BRIEF 1. Lay out the lines of the listing below as a Markdown table with the columns Row and Line. Cover only the lines from the start of the listing up to and including the line with "point(102,589)", numbering each row and leaving out blank lines.

# Sparklesonas and Wild Colors? How do they work?



## Jojer (Oct 14, 2019)

Because every sona suits their owner differently, I suspect there are many reasons as to why “natural” animals or even hybrid and fantastical beasts have “unnatural”, loud or vibrant colors and patterns that aren’t typically occurring in nature.

How does your sona get those colors? Is it a dye-process for their fur? Is it magic? Born that way? Is it a lot of maintenance? 

Just curious about your particular sona and their backstory for their colors. Please post ref pics! I’d love to see.


----------



## Bluefiremark II (Oct 15, 2019)

Well, one of the characters i have doesn't exist in the physical plane like most beings do, and to interact better with them she creates a body. So- she can also customize the colors. So if they're vibrant or something because she wants them to be-! So whatever you call it is up to you but here is one picture of her pretty colorful.


----------



## Nyro46 (Oct 15, 2019)

Unnatural colours on anthros are kind of just a thing that exists in most of my universes 
However, I do not really like unnatural colours on ferals.

But I tend to keep unnatural colours toned down a bit; aka I don't like to use neons, clashing or bright base colours (eg. 255,0,0 type RGB colours) for fur. They generally aren't pleasing on the eye IMO and also would be a bit excessive for my characters, personally.
Some may also have unnatural colours on eyes or nose/paw pads. But I like to keep blood and tongue colours natural for the most part. (Especially blood. Unless they are some kind of alien or other exotic species, blood being not red just kinda triggers my ocd lol. Not that I really draw gore, but it's still a thing I think about sometimes, and there are some cases where the blood colour may be relevant).


----------



## Jojer (Oct 15, 2019)

Thanks for sharing, folks. Anyone else?


----------



## Peach's (Oct 16, 2019)

I decided to make my deer grey because I bought grey goat ears that I use as deer ears, and I can make my deer whatever the heck color I want.

(I realize that grey isn't a vibrant wild color, but there also ain't no grey deer)


----------



## Infrarednexus (Oct 16, 2019)

My fursona is a cyborg and his markings and eyes glow due to energy storage. The more energy he uses, the brighter they glow.


----------



## Renneon (Oct 19, 2019)

i Don't think i can fit them in the sparkle category since it has this specific neon/Rainbow aesthetic going on, but personnally my characters sometimes have wild colors because those make me happy x) Let's be honest, i'm drawing anthro animals, any realism goes out of the window if it's a limit i Don't like !

for story purposes and stuff, i like to give explanations for some of them though, even if most of them are just...like this !
Edris is a robot, so all of her fur is synthetic, hence the very synthetic looking checkered tail and bright colors !






Spoiler











and Hachi has black hair that she dyes and sometimes hide under crazy colored wigs (is it an excuse to draw completely different hairstyles ? you bet it is ! )

GIVEN RECORDS.

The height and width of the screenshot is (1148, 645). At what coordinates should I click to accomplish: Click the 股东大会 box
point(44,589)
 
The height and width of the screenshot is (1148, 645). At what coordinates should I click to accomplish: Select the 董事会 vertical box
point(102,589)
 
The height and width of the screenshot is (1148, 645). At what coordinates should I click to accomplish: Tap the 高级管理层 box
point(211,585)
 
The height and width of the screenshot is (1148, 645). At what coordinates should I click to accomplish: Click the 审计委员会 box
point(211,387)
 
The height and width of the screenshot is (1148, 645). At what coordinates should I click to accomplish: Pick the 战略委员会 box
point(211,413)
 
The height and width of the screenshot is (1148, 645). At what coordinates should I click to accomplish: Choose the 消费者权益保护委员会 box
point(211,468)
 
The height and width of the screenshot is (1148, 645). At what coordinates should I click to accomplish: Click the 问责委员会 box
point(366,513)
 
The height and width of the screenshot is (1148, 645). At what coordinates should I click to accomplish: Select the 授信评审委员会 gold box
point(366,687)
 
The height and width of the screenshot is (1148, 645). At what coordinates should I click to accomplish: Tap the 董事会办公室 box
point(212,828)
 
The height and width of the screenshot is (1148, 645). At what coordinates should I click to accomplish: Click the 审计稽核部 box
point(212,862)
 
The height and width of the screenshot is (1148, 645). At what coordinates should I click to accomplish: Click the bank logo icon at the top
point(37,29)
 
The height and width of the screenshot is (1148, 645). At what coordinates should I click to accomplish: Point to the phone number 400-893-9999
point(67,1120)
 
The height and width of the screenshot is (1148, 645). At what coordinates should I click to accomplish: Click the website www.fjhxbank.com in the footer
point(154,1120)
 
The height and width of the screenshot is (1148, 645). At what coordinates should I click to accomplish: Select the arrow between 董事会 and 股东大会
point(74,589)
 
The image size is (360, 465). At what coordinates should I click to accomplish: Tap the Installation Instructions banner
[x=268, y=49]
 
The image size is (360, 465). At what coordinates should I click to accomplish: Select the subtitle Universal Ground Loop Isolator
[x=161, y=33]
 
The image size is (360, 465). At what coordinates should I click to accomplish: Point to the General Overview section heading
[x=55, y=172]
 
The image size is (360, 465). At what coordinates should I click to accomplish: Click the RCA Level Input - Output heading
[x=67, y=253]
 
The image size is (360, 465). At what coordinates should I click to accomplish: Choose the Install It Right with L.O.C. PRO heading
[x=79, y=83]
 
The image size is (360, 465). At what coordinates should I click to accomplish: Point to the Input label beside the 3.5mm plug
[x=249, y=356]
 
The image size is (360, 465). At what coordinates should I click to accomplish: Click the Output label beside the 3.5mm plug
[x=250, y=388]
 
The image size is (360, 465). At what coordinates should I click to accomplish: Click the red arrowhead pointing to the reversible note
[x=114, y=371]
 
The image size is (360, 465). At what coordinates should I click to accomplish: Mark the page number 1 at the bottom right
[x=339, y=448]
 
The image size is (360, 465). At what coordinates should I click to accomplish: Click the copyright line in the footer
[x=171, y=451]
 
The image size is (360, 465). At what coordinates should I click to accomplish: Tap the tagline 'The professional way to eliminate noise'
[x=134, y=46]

BRIEF 2. Reproduce word for word the passage of the forum thread above from "## Jojer (Oct 14, 2019)" up to and including "love to see.".

EXERCISE SOLUTION 1.
| Row | Line |
|---|---|
| 1 | The height and width of the screenshot is (1148, 645). At what coordinates should I click to accomplish: Click the 股东大会 box |
| 2 | point(44,589) |
| 3 | The height and width of the screenshot is (1148, 645). At what coordinates should I click to accomplish: Select the 董事会 vertical box |
| 4 | point(102,589) |

EXERCISE SOLUTION 2.
## Jojer (Oct 14, 2019)

Because every sona suits their owner differently, I suspect there are many reasons as to why “natural” animals or even hybrid and fantastical beasts have “unnatural”, loud or vibrant colors and patterns that aren’t typically occurring in nature.

How does your sona get those colors? Is it a dye-process for their fur? Is it magic? Born that way? Is it a lot of maintenance? 

Just curious about your particular sona and their backstory for their colors. Please post ref pics! I’d love to see.